## [Task brief]
Restate the entries below verbatim.

++++ Given data

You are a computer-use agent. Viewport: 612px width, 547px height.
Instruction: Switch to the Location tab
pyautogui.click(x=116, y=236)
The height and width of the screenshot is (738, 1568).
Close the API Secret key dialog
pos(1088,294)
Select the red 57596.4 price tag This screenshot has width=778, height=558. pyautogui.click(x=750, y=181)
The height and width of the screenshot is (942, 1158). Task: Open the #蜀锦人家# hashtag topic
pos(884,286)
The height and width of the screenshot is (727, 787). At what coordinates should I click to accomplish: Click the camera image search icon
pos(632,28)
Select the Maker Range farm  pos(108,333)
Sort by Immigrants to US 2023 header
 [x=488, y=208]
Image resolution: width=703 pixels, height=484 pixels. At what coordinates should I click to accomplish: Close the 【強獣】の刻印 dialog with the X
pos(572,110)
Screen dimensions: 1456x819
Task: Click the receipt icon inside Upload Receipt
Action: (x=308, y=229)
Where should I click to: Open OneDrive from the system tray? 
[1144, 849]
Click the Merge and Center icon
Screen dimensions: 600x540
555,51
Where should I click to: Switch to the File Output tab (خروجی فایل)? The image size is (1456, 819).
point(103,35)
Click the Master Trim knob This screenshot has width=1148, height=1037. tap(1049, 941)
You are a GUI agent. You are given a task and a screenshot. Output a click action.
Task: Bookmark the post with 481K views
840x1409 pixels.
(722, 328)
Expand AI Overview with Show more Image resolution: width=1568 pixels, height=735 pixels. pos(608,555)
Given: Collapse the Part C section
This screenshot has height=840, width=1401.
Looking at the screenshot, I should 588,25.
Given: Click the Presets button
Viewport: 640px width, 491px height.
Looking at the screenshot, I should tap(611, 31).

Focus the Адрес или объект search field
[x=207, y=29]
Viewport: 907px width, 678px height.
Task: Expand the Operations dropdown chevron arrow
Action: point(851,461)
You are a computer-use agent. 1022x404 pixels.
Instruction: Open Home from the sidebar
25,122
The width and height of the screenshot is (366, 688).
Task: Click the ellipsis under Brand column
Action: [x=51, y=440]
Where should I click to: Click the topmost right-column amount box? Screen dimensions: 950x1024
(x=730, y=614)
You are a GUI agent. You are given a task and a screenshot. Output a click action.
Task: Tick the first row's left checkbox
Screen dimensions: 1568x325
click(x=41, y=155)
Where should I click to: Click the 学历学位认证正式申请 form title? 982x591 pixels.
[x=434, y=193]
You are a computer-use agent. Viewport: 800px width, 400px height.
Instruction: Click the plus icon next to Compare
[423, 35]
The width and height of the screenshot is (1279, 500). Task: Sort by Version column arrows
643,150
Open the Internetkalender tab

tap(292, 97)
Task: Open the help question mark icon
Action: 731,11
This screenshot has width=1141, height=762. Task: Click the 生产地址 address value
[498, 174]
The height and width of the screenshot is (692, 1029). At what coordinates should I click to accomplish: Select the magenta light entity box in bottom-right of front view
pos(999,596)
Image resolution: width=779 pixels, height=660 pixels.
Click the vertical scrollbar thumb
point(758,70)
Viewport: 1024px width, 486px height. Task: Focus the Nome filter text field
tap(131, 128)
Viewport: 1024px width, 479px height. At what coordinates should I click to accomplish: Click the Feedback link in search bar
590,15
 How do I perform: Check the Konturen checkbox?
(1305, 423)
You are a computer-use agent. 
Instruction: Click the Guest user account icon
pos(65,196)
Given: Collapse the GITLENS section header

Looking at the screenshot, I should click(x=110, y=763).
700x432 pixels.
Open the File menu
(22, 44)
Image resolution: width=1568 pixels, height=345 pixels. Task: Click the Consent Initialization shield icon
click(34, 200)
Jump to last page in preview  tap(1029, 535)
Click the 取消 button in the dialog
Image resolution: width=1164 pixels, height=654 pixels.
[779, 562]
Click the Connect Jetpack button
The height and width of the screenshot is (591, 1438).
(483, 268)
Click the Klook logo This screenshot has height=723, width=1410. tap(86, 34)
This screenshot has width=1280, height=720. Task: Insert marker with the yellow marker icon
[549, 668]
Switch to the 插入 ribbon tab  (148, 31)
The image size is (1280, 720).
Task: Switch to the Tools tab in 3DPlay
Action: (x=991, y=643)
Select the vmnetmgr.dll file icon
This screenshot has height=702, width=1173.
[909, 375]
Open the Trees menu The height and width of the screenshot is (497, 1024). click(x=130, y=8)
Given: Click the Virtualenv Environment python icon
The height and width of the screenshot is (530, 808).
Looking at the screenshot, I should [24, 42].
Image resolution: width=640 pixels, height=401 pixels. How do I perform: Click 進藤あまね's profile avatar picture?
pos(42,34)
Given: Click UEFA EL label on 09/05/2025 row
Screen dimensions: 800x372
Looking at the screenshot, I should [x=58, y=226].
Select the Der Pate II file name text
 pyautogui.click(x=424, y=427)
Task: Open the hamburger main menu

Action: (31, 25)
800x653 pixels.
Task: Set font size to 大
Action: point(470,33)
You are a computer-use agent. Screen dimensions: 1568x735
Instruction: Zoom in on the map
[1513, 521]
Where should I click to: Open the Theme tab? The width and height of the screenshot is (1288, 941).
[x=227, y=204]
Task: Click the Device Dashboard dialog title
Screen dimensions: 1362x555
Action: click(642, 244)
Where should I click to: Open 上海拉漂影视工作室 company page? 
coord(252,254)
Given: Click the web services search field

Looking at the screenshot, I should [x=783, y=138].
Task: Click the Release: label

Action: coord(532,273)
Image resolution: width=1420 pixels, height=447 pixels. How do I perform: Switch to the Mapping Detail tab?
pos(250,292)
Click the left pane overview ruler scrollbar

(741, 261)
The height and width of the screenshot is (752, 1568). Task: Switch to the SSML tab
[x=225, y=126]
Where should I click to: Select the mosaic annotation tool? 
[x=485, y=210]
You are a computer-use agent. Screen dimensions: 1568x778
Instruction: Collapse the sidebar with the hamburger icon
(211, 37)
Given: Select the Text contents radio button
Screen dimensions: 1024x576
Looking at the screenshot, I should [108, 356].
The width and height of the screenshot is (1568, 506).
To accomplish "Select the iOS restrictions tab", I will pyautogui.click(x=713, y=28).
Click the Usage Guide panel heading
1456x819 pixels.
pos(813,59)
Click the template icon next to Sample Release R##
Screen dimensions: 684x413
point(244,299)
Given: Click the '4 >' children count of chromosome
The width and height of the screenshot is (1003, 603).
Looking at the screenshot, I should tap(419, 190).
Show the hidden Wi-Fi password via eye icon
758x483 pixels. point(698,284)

++++++++

## [Result of the exercise]
You are a computer-use agent. Viewport: 612px width, 547px height.
Instruction: Switch to the Location tab
pyautogui.click(x=116, y=236)
The height and width of the screenshot is (738, 1568).
Close the API Secret key dialog
pos(1088,294)
Select the red 57596.4 price tag This screenshot has width=778, height=558. pyautogui.click(x=750, y=181)
The height and width of the screenshot is (942, 1158). Task: Open the #蜀锦人家# hashtag topic
pos(884,286)
The height and width of the screenshot is (727, 787). At what coordinates should I click to accomplish: Click the camera image search icon
pos(632,28)
Select the Maker Range farm  pos(108,333)
Sort by Immigrants to US 2023 header
 [x=488, y=208]
Image resolution: width=703 pixels, height=484 pixels. At what coordinates should I click to accomplish: Close the 【強獣】の刻印 dialog with the X
pos(572,110)
Screen dimensions: 1456x819
Task: Click the receipt icon inside Upload Receipt
Action: (x=308, y=229)
Where should I click to: Open OneDrive from the system tray? 
[1144, 849]
Click the Merge and Center icon
Screen dimensions: 600x540
555,51
Where should I click to: Switch to the File Output tab (خروجی فایل)? The image size is (1456, 819).
point(103,35)
Click the Master Trim knob This screenshot has width=1148, height=1037. tap(1049, 941)
You are a GUI agent. You are given a task and a screenshot. Output a click action.
Task: Bookmark the post with 481K views
840x1409 pixels.
(722, 328)
Expand AI Overview with Show more Image resolution: width=1568 pixels, height=735 pixels. pos(608,555)
Given: Collapse the Part C section
This screenshot has height=840, width=1401.
Looking at the screenshot, I should 588,25.
Given: Click the Presets button
Viewport: 640px width, 491px height.
Looking at the screenshot, I should tap(611, 31).

Focus the Адрес или объект search field
[x=207, y=29]
Viewport: 907px width, 678px height.
Task: Expand the Operations dropdown chevron arrow
Action: point(851,461)
You are a computer-use agent. 1022x404 pixels.
Instruction: Open Home from the sidebar
25,122
The width and height of the screenshot is (366, 688).
Task: Click the ellipsis under Brand column
Action: [x=51, y=440]
Where should I click to: Click the topmost right-column amount box? Screen dimensions: 950x1024
(x=730, y=614)
You are a GUI agent. You are given a task and a screenshot. Output a click action.
Task: Tick the first row's left checkbox
Screen dimensions: 1568x325
click(x=41, y=155)
Where should I click to: Click the 学历学位认证正式申请 form title? 982x591 pixels.
[x=434, y=193]
You are a computer-use agent. Viewport: 800px width, 400px height.
Instruction: Click the plus icon next to Compare
[423, 35]
The width and height of the screenshot is (1279, 500). Task: Sort by Version column arrows
643,150
Open the Internetkalender tab

tap(292, 97)
Task: Open the help question mark icon
Action: 731,11
This screenshot has width=1141, height=762. Task: Click the 生产地址 address value
[498, 174]
The height and width of the screenshot is (692, 1029). At what coordinates should I click to accomplish: Select the magenta light entity box in bottom-right of front view
pos(999,596)
Image resolution: width=779 pixels, height=660 pixels.
Click the vertical scrollbar thumb
point(758,70)
Viewport: 1024px width, 486px height. Task: Focus the Nome filter text field
tap(131, 128)
Viewport: 1024px width, 479px height. At what coordinates should I click to accomplish: Click the Feedback link in search bar
590,15
 How do I perform: Check the Konturen checkbox?
(1305, 423)
You are a computer-use agent. 
Instruction: Click the Guest user account icon
pos(65,196)
Given: Collapse the GITLENS section header

Looking at the screenshot, I should click(x=110, y=763).
700x432 pixels.
Open the File menu
(22, 44)
Image resolution: width=1568 pixels, height=345 pixels. Task: Click the Consent Initialization shield icon
click(34, 200)
Jump to last page in preview  tap(1029, 535)
Click the 取消 button in the dialog
Image resolution: width=1164 pixels, height=654 pixels.
[779, 562]
Click the Connect Jetpack button
The height and width of the screenshot is (591, 1438).
(483, 268)
Click the Klook logo This screenshot has height=723, width=1410. tap(86, 34)
This screenshot has width=1280, height=720. Task: Insert marker with the yellow marker icon
[549, 668]
Switch to the 插入 ribbon tab  (148, 31)
The image size is (1280, 720).
Task: Switch to the Tools tab in 3DPlay
Action: (x=991, y=643)
Select the vmnetmgr.dll file icon
This screenshot has height=702, width=1173.
[909, 375]
Open the Trees menu The height and width of the screenshot is (497, 1024). click(x=130, y=8)
Given: Click the Virtualenv Environment python icon
The height and width of the screenshot is (530, 808).
Looking at the screenshot, I should [24, 42].
Image resolution: width=640 pixels, height=401 pixels. How do I perform: Click 進藤あまね's profile avatar picture?
pos(42,34)
Given: Click UEFA EL label on 09/05/2025 row
Screen dimensions: 800x372
Looking at the screenshot, I should [x=58, y=226].
Select the Der Pate II file name text
 pyautogui.click(x=424, y=427)
Task: Open the hamburger main menu

Action: (31, 25)
800x653 pixels.
Task: Set font size to 大
Action: point(470,33)
You are a computer-use agent. Screen dimensions: 1568x735
Instruction: Zoom in on the map
[1513, 521]
Where should I click to: Open the Theme tab? The width and height of the screenshot is (1288, 941).
[x=227, y=204]
Task: Click the Device Dashboard dialog title
Screen dimensions: 1362x555
Action: click(642, 244)
Where should I click to: Open 上海拉漂影视工作室 company page? 
coord(252,254)
Given: Click the web services search field

Looking at the screenshot, I should [x=783, y=138].
Task: Click the Release: label

Action: coord(532,273)
Image resolution: width=1420 pixels, height=447 pixels. How do I perform: Switch to the Mapping Detail tab?
pos(250,292)
Click the left pane overview ruler scrollbar

(741, 261)
The height and width of the screenshot is (752, 1568). Task: Switch to the SSML tab
[x=225, y=126]
Where should I click to: Select the mosaic annotation tool? 
[x=485, y=210]
You are a computer-use agent. Screen dimensions: 1568x778
Instruction: Collapse the sidebar with the hamburger icon
(211, 37)
Given: Select the Text contents radio button
Screen dimensions: 1024x576
Looking at the screenshot, I should [108, 356].
The width and height of the screenshot is (1568, 506).
To accomplish "Select the iOS restrictions tab", I will pyautogui.click(x=713, y=28).
Click the Usage Guide panel heading
1456x819 pixels.
pos(813,59)
Click the template icon next to Sample Release R##
Screen dimensions: 684x413
point(244,299)
Given: Click the '4 >' children count of chromosome
The width and height of the screenshot is (1003, 603).
Looking at the screenshot, I should tap(419, 190).
Show the hidden Wi-Fi password via eye icon
758x483 pixels. point(698,284)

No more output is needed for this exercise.